Low-field microwave absorption and magnetoresistance in iron nanostructures grown by electrodeposition on n-type lightly-doped silicon substrates

TL;DR

This paper explores the magnetic properties and spin dynamics of iron nanostructures electrodeposited on silicon, demonstrating potential for contactless spin injection and detection using magnetic resonance techniques.

Contribution

It introduces magnetic resonance as a novel, contactless method to analyze spin injection and magnetoresistance in Fe/Si nanostructures, advancing spintronic research.

Findings

Observation of hysteresis in magnetic resonance spectra

Detection of broad peak indicating low field microwave absorption

Correlation between magnetic resonance and magnetoresistance features

Abstract

In this study we investigate magnetic properties, surface morphology and crystal structure in iron nanoclusters electrodeposited on lightly-doped (100) n-type silicon substrates. Our goal is to investigate the spin injection and detection in the Fe/Si lateral structures. The samples obtained under electric percolation were characterized by magnetoresistive and magnetic resonance measurements with cycling the sweeping applied field in order to understand the spin dynamics in the as-produced samples.
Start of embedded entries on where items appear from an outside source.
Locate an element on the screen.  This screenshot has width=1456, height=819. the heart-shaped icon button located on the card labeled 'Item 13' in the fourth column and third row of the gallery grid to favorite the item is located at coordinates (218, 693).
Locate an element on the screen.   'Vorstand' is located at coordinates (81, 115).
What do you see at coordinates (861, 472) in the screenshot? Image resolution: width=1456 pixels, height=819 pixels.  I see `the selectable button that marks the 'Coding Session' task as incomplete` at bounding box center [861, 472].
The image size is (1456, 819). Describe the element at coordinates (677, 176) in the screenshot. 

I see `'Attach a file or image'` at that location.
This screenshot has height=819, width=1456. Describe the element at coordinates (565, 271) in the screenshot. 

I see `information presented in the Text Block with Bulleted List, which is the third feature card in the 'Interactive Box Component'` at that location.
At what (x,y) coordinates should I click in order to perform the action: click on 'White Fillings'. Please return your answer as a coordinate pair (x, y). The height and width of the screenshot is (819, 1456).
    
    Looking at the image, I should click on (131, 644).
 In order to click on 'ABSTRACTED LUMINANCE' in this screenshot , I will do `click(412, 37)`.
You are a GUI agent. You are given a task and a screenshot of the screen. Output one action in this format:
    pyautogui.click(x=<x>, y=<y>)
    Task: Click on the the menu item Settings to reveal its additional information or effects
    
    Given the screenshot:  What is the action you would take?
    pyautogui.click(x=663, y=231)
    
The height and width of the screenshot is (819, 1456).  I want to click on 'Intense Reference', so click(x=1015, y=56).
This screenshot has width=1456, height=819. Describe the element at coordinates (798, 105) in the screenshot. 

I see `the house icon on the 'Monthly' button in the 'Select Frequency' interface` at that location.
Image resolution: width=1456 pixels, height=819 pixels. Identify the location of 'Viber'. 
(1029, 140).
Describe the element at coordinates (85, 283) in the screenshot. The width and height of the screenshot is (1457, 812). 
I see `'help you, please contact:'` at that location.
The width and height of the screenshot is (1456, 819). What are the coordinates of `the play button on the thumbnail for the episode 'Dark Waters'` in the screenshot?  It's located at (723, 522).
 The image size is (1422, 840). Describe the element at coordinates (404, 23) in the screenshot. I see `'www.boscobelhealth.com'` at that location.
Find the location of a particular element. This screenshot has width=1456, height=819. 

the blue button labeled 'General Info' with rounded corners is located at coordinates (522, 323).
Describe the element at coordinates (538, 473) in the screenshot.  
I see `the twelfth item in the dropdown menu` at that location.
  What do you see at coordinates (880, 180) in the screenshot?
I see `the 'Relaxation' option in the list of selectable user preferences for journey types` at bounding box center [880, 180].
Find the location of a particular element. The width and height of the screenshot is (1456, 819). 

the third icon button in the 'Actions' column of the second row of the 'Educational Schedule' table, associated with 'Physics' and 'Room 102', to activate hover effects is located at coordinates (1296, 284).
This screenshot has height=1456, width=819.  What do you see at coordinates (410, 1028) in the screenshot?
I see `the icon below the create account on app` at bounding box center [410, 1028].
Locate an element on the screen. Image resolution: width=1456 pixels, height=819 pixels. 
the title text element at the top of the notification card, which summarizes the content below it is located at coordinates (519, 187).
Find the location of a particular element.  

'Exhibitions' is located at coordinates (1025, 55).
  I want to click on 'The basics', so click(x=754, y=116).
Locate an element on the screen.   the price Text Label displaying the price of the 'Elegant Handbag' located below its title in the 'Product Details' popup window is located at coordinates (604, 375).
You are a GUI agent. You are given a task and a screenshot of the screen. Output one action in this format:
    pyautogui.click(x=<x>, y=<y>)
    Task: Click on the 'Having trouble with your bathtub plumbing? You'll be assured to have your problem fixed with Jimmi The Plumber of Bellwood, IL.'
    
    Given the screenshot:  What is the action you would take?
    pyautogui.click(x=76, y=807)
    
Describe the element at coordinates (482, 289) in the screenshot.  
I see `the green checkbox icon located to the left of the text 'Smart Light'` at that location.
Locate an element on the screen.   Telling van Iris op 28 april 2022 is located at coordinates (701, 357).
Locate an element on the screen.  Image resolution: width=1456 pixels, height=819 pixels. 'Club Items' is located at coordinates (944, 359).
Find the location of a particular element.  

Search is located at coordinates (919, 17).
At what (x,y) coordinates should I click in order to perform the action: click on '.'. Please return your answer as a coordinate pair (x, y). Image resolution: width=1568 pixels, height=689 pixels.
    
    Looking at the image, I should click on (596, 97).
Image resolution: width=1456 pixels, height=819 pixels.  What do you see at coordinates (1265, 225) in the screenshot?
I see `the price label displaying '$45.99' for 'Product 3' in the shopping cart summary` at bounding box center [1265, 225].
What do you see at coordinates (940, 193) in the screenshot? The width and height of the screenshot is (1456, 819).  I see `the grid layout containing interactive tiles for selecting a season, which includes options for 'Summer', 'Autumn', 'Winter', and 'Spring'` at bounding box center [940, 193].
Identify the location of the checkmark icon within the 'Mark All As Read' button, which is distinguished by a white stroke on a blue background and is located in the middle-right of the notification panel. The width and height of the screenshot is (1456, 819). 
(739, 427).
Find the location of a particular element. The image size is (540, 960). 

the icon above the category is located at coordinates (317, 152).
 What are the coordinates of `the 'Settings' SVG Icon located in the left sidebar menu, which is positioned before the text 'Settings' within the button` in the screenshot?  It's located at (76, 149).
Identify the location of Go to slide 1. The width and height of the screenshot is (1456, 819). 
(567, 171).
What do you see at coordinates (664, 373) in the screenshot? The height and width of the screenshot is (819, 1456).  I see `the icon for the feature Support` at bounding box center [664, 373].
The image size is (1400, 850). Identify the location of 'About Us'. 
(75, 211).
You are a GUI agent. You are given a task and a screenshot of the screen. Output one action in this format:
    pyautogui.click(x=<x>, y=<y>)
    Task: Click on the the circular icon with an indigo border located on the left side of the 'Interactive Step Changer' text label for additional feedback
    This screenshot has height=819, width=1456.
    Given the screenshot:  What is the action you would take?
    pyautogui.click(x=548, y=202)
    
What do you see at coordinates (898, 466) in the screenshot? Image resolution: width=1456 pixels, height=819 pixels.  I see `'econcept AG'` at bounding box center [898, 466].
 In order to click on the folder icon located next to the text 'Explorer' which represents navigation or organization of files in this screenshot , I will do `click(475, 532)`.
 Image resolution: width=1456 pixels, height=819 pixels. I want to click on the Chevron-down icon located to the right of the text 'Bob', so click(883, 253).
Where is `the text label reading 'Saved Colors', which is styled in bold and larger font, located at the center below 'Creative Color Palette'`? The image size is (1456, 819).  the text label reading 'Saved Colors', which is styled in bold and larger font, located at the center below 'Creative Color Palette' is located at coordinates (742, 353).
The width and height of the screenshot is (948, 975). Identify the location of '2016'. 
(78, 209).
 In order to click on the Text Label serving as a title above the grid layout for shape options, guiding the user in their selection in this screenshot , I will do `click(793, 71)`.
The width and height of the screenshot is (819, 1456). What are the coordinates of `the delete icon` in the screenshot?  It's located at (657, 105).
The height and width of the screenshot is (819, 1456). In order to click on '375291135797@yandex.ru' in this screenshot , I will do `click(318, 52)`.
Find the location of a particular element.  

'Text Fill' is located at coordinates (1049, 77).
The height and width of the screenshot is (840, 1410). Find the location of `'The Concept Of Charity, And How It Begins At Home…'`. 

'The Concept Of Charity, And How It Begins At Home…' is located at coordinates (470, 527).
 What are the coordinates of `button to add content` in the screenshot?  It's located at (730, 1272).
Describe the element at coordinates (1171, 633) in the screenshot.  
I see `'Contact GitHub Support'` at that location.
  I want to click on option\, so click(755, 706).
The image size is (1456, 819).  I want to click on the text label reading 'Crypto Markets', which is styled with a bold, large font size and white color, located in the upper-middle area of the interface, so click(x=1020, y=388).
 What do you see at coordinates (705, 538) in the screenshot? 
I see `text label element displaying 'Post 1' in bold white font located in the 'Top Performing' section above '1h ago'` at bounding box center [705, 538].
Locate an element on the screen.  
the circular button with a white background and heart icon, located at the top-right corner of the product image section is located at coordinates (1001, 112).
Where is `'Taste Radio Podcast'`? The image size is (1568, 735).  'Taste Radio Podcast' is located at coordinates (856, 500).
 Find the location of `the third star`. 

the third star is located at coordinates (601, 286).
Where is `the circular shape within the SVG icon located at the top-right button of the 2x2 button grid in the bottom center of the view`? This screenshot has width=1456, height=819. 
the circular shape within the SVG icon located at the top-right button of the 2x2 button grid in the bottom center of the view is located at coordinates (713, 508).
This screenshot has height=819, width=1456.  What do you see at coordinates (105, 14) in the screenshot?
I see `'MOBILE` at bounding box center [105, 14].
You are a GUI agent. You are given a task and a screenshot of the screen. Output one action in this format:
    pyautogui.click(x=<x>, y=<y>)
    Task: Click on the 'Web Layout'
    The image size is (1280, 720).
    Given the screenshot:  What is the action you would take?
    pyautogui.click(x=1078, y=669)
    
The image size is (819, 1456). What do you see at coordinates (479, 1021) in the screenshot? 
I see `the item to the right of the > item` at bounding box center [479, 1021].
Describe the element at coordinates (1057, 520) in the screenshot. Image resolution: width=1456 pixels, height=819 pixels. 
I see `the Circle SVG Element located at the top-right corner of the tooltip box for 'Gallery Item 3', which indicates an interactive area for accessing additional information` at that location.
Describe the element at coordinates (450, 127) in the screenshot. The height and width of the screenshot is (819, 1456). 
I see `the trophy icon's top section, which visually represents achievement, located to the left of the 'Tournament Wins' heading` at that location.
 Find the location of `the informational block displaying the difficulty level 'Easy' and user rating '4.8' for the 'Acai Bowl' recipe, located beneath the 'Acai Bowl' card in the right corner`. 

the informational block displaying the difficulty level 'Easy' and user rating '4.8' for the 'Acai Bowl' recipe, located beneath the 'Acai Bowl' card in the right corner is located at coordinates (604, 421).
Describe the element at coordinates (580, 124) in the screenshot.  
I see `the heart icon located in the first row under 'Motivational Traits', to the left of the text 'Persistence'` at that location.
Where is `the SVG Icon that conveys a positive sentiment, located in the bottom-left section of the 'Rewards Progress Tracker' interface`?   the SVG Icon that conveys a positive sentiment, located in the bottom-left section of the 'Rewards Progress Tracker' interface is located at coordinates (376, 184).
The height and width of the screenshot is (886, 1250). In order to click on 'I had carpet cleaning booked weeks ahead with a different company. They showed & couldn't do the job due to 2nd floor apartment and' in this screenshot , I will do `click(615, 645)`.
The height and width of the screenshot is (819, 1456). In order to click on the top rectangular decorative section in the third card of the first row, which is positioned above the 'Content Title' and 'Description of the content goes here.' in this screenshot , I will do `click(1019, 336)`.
The observed hysteresis in the magnetic resonance spectra, plus the presence of a broad peak in the non-saturated regime confirming the low field microwave absorption (LFMA), were correlated to the peaks and slopes found in the magnetoresistance curves. The results suggest long range spin injection and detection in low resistive silicon and the magnetic resonance technique is herein introduced as a promising tool for analysis of electric contactless magnetoresistive samples.